On 19 Nov. all communication with Lucknow suddenly ceased, and Windham discovered that the Gwalior contingent was rapidly approaching Cawnpore in three divisions. No reply reached him to several letters in which he begged for permission to attack the advancing enemy in detail, and thus it was that he decided at last to do so on his own responsibility, seeing in this action his only chance of holding the town, bridge, and entrenchment of Cawnpore against the overwhelming force that was about to attack him. On 24 Nov. he marched six miles to the south-west of Cawnpore, and two days later he there fought a successful action against the centre division of the Gwalior troops under Tantia Topi, three thousand men, with six heavy guns, three of which were captured. After this successful action Windham marched back and took up a position from which he hoped to be able to cover Cawnpore against the attack of the combined forces of the three bodies of the Gwalior troops. Two days of severe fighting followed, in which he was forced back through the town of Cawnpore and lost his baggage, but held safely the bridge and entrenchment. The reason why he was not successful in protecting the town has never been generally known. It lies in the circumstance that one of his subordinate commanders seriously failed in his duty. Windham treated the offender with remarkable generosity, and it was not until several days later that the circumstance came to the knowledge of Sir Colin Campbell, who had meanwhile omitted all mention of Windham and his troops in his despatch of 2 Dec. 1857 describing the operations. This omission was repaired to a certain extent by a private letter from Sir Colin Campbell to H.R.H. the Duke of Cambridge (published in ‘The Crimean Diary and Letters of Sir Charles Windham’); but the public slight was never publicly withdrawn, nor was Windham again entrusted with a command in the field.
On the termination of the operations about Cawnpore, Windham was directed to leave the field army and to assume command of the Lahore division, to which he had been transferred. He remained in command at Lahore until March 1861, when he returned to England.
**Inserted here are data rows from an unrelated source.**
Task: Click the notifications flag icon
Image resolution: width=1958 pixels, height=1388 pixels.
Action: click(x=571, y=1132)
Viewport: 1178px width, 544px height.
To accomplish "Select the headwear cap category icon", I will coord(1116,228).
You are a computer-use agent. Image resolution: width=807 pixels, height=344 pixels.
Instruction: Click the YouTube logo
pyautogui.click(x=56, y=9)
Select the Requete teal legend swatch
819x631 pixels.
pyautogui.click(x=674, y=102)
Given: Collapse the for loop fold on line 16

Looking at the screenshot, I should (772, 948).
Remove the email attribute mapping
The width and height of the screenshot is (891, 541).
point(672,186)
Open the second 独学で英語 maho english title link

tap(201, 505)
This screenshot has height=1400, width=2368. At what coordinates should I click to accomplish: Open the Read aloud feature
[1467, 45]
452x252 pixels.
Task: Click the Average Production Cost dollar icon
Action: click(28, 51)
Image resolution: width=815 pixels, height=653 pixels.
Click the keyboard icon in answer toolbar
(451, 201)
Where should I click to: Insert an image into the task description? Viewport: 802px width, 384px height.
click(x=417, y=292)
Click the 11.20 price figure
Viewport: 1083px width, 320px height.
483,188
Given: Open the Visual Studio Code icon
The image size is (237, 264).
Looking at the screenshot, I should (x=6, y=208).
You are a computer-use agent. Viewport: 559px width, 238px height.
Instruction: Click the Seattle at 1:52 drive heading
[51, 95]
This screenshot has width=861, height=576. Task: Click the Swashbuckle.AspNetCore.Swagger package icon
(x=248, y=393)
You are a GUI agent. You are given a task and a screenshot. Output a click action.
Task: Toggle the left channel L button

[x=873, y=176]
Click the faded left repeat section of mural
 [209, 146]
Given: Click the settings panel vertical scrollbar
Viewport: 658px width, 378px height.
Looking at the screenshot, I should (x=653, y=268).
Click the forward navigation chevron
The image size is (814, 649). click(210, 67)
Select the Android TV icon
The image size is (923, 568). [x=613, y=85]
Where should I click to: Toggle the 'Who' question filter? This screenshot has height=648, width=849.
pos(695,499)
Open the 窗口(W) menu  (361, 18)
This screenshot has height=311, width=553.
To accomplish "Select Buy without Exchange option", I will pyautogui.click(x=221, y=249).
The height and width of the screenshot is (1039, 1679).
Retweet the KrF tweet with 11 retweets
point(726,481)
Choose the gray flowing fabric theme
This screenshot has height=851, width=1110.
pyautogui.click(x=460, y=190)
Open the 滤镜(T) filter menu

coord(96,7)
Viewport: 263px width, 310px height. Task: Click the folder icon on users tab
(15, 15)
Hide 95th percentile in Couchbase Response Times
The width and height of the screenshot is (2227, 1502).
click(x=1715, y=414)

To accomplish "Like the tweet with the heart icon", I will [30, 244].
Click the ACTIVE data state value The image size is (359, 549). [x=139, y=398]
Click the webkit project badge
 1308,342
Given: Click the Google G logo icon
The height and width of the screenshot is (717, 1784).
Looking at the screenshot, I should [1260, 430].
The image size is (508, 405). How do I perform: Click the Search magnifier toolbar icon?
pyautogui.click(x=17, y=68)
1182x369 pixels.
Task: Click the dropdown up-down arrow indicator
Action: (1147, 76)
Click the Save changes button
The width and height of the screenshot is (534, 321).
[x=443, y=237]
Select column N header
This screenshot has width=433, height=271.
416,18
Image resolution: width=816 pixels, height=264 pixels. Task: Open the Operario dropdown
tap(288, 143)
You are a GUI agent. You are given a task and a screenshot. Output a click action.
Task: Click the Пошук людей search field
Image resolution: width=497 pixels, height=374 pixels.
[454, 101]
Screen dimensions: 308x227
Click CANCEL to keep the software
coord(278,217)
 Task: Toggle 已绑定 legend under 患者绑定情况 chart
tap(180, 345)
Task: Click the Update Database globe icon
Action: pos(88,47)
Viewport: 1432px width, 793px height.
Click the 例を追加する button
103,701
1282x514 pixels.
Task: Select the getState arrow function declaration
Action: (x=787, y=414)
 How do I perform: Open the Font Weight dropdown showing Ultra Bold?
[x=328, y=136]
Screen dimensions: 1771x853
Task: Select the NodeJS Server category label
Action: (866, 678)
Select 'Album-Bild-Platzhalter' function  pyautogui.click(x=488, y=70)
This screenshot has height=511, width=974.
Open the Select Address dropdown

In June 1861 Windham was appointed colonel of the 46th regiment, and on 5 Feb. 1863 he became a lieutenant-general. In 1865 he received the honour of K.C.B., and on 3 Oct. 1867 was appointed to the command of the forces in Canada, which appointment he held until his death at Jacksonville in Florida on 2 Feb. 1870.
Windham married, first, in 1849, Marianne Catherine Emily, daughter of Admiral Sir John Beresford; and secondly, in 1866, Charlotte Jane, sister of Sir Charles Des Vœux, bart. His eldest surviving son, Captain Charles Windham, R.N., was born in 1851.[The Crimean Diary and Letters of Sir Charles Windham, ed. Pearse, 1897; Official Records and Despatches; Adye's Cawnpore; Shadwell's Life of Clyde, 1887, ii. 24–30; Lord Roberts's Forty-one Years in India, 1897, i. 361–9, 377–80; Times, war correspondence (Sir W. H. Russell).]